The 1st Annual Black Comedy Showcase was brilliantly emceed by Che Burnley, who asked white male audience members where they were from, then no matter what they answered (London, Manchester), followed up with, “No but where are you really from? What’s your heritage?” (“Germany, maybe? My girlfriend went there, she said it’s really beautiful and the people are so nice”). I hope the few confused people in the audience eventually got that he was pointing up the offensive and ridiculous nature of the same question when it’s posed to people of color on the regular. Che was a warm and friendly host, but make no mistake, he had clear intentions with this showcase. I loved it.
The standout act from the showcase was Athena Kugblenu, a London-based comedian who had one of the Jokes of the Fringe. She has this droll delivery that just kills me, and it doesn’t hurt that her mix of the personal and the political hits my sweet spot for stand-up.
The Banshee Labyrinth is one of the main centers for spoken word at the Free Fringe, and it was kind of a trip to go back there and see a show in the same little room that I’d performed in three years ago. We watched four young poets perform “A Matter of Time,” an interconnected group of poems told from the point of view of one person, at four different points in their timeline. It was a neat concept, and beautifully executed. If you like your poetry heartfelt but not sentimental, reflective but not navel-gazing, check out Ellen Renton, Shannon MacGregor, Ross McFarlane and Bibi June.
Liz has seen Theatre Ad Infinitum shows before and wanted to see whatever they were putting on at the Fringe this year. We went to see Homer’s “Odyssey,” and were thrilled to find it was a spellbinding one-man storytelling hour. Spellbinding is not hyperbole here: I was fully immersed in the story from the first word, and breathed a deep sigh of contentment at the end.
The circus is the place to go when you want to be reminded of how amazing the human body is, and Bibi and Bichu‘s “Circus Abyssinia: Ethiopian Dreams” provided myriad reminders. I actually gasped in awe several times and applauded wildly every time they held a pose or finished a tumble.

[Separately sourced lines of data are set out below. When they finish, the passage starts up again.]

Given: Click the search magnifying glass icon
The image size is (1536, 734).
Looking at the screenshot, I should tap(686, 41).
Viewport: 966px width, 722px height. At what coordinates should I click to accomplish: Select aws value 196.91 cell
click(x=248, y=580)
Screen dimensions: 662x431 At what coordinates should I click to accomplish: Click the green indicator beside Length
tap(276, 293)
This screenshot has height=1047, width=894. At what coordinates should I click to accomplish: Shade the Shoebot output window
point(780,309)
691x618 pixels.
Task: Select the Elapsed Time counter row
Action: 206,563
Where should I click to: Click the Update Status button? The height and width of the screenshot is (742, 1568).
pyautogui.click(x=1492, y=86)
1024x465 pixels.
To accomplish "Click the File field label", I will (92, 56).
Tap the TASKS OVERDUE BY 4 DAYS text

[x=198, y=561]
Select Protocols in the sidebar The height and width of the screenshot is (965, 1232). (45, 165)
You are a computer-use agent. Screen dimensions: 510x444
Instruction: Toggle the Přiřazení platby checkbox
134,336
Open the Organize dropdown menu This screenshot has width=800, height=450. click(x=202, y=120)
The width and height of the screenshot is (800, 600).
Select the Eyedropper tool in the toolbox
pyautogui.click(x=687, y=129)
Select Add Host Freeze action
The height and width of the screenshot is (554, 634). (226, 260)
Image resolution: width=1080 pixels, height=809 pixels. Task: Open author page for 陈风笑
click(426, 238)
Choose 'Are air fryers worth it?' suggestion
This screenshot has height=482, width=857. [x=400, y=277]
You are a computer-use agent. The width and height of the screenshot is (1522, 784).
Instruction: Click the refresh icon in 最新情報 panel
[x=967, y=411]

I’m pretty sure everyone in the audience cried during 201 Dance Company‘s “Skin,” a hip hop dance show about a kid growing up and coming out trans*. The dancing was urgent and emotional, especially from the protagonist and their mother. Including a child dancer to mirror the adult protagonist was a great choice, and it’s good to see an FTM transition, which is a story not told as often as an MTF one, I think.
One of the most perfect play-within-a-plays I’ve ever seen, Willis & Vere‘s “The Starship Osiris” made me laugh for the entire show. A self-obsessed man puts on the most ridiculous sci-fi show glorifying himself, and everything breaks down spectacularly when the cast rebels. The details in the performances were spot-on, from the particular preening of the director to the facial expressions of the babed-up female crew members.
Pollyanna is the queer cabaret we all need in our lives. Polyfilla hosts, and the night we went we saw several excellent acts, including a drag king performing to a clever medley of songs about being a boy/man and Pollyfilla leading the audience in a participatory musical about Theresa May that made you laugh through the horror of the current political climate.
Nearly all of these acts are UK-based, so if you are too, be sure to check out their Twitter/FB pages in the links I’ve provided and see when their upcoming shows are. Even if you aren’t based in the UK, art travels, so why not follow them anyway in case they come to your town. If you get a chance to see any of these, I highly recommend that you do!